>> start Material shown

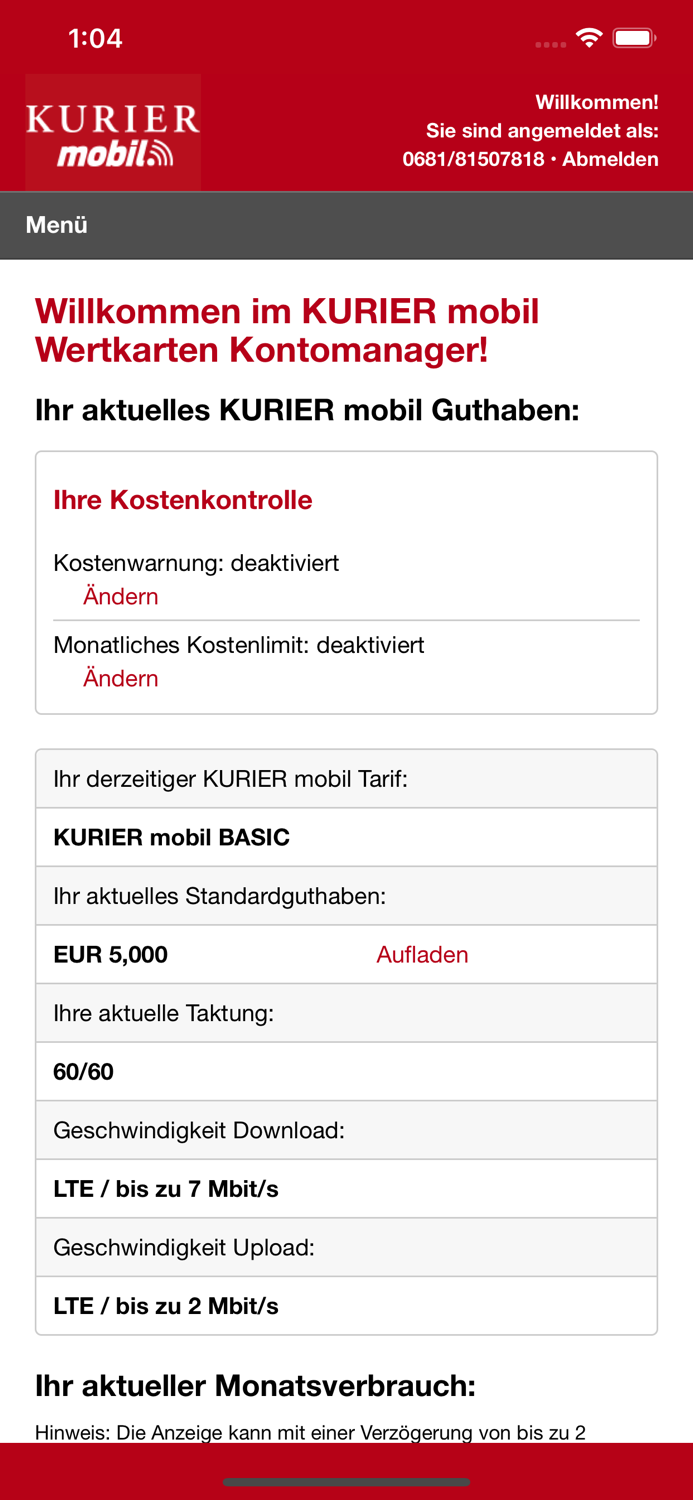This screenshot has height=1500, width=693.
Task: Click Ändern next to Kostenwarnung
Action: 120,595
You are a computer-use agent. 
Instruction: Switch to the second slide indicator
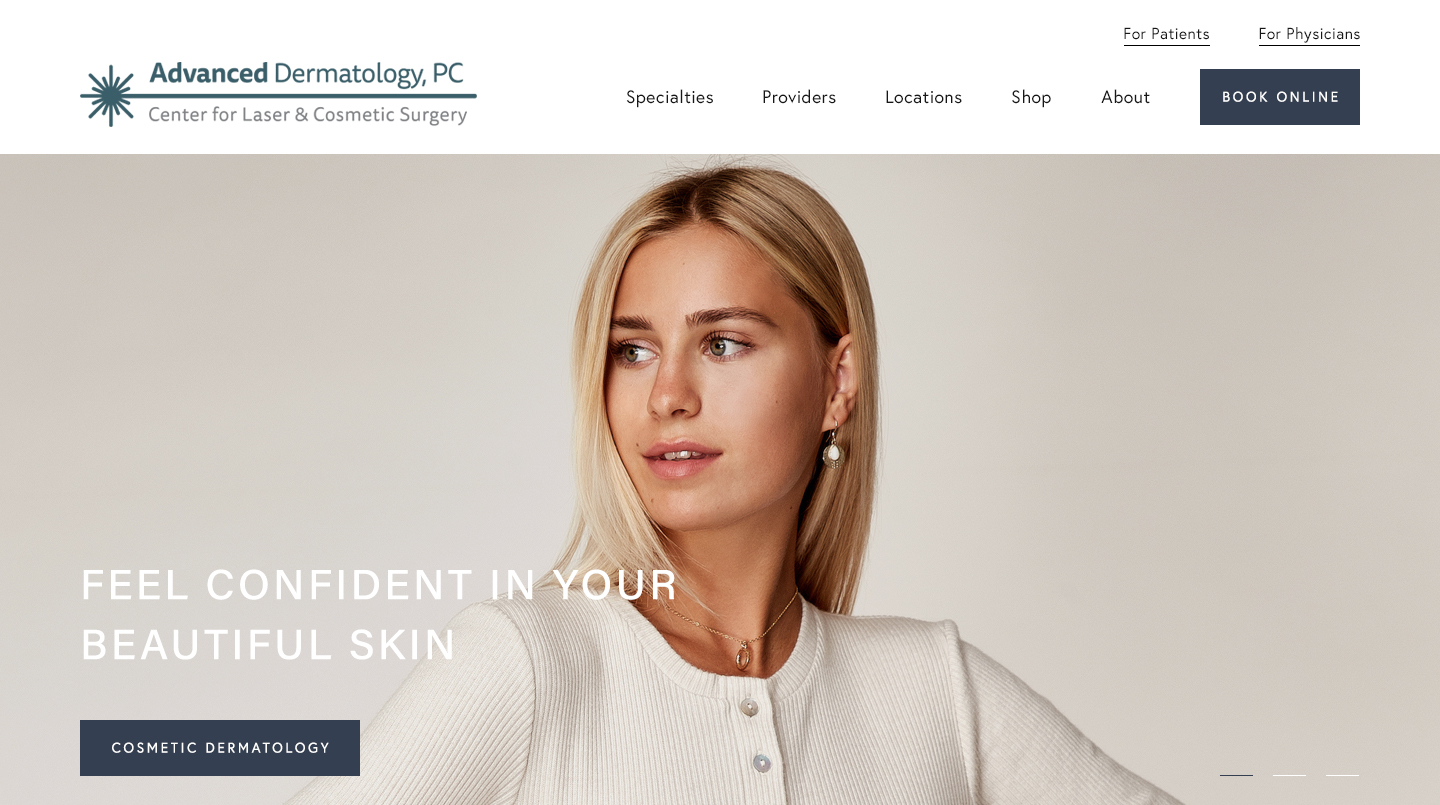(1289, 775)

>> end Material shown

* What this task involves
Write the stretch of lines from the one containing "You are a computer-use agent." through the end of the records as a JSON list of strings, one string per line and skipping any blank lines. Leave the pictures out of your answer.

* Exercise result
[
  "You are a computer-use agent. ",
  "Instruction: Switch to the second slide indicator",
  "(1289, 775)"
]